[Opening THE DATA section]

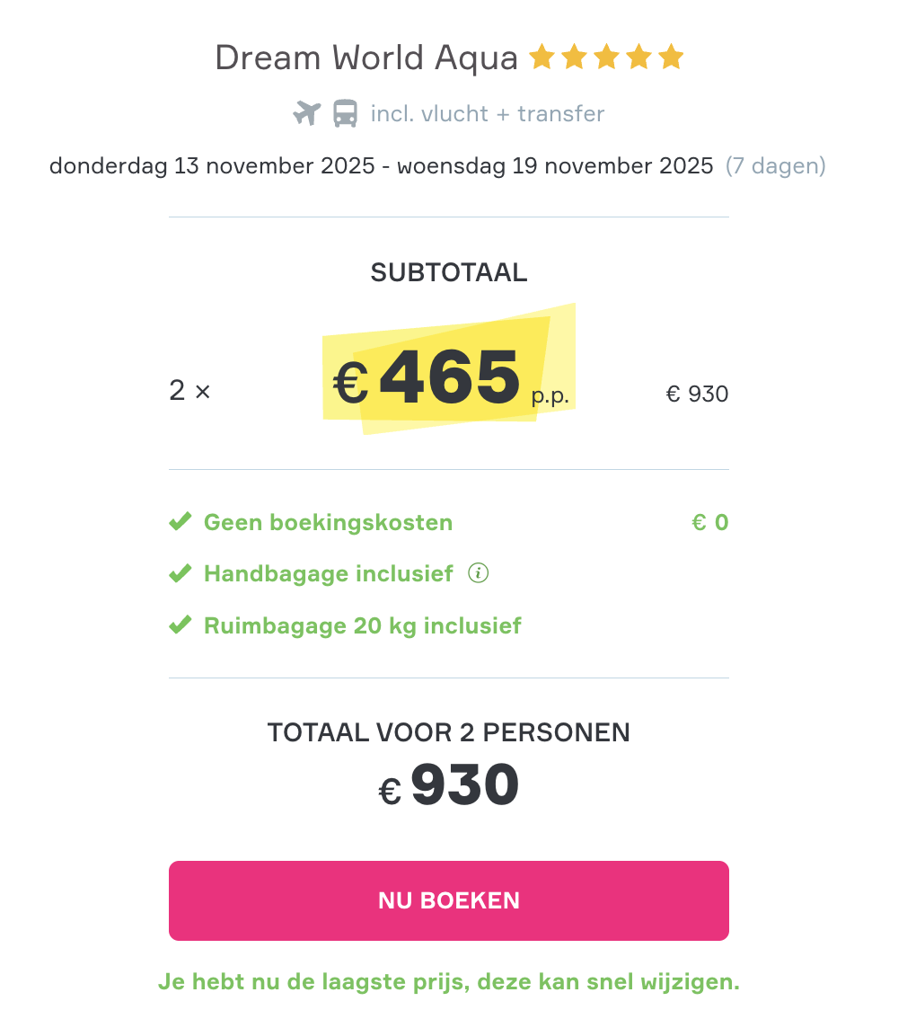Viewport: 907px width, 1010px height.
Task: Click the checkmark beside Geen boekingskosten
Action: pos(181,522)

[Closing THE DATA section]
[Opening THE DATA section]

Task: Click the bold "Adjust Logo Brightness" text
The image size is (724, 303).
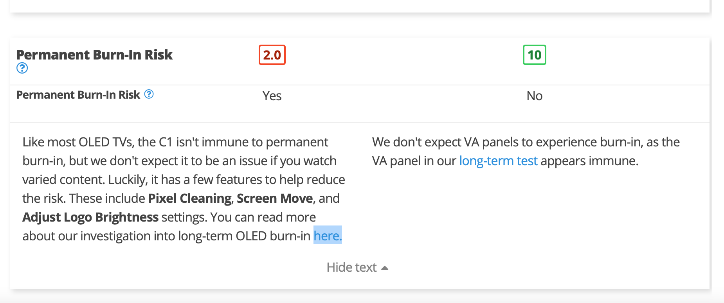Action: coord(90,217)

[Closing THE DATA section]
[Opening THE DATA section]

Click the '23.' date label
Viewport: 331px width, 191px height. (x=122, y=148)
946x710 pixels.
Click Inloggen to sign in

[Closing THE DATA section]

> _REQUIRED WORK_
Take the listing above and repeat exactly the lines from the one containing "Click the '23.' date label" through the one containing "Click Inloggen to sign in", both included.

> _ANSWER BOX_
Click the '23.' date label
Viewport: 331px width, 191px height. (x=122, y=148)
946x710 pixels.
Click Inloggen to sign in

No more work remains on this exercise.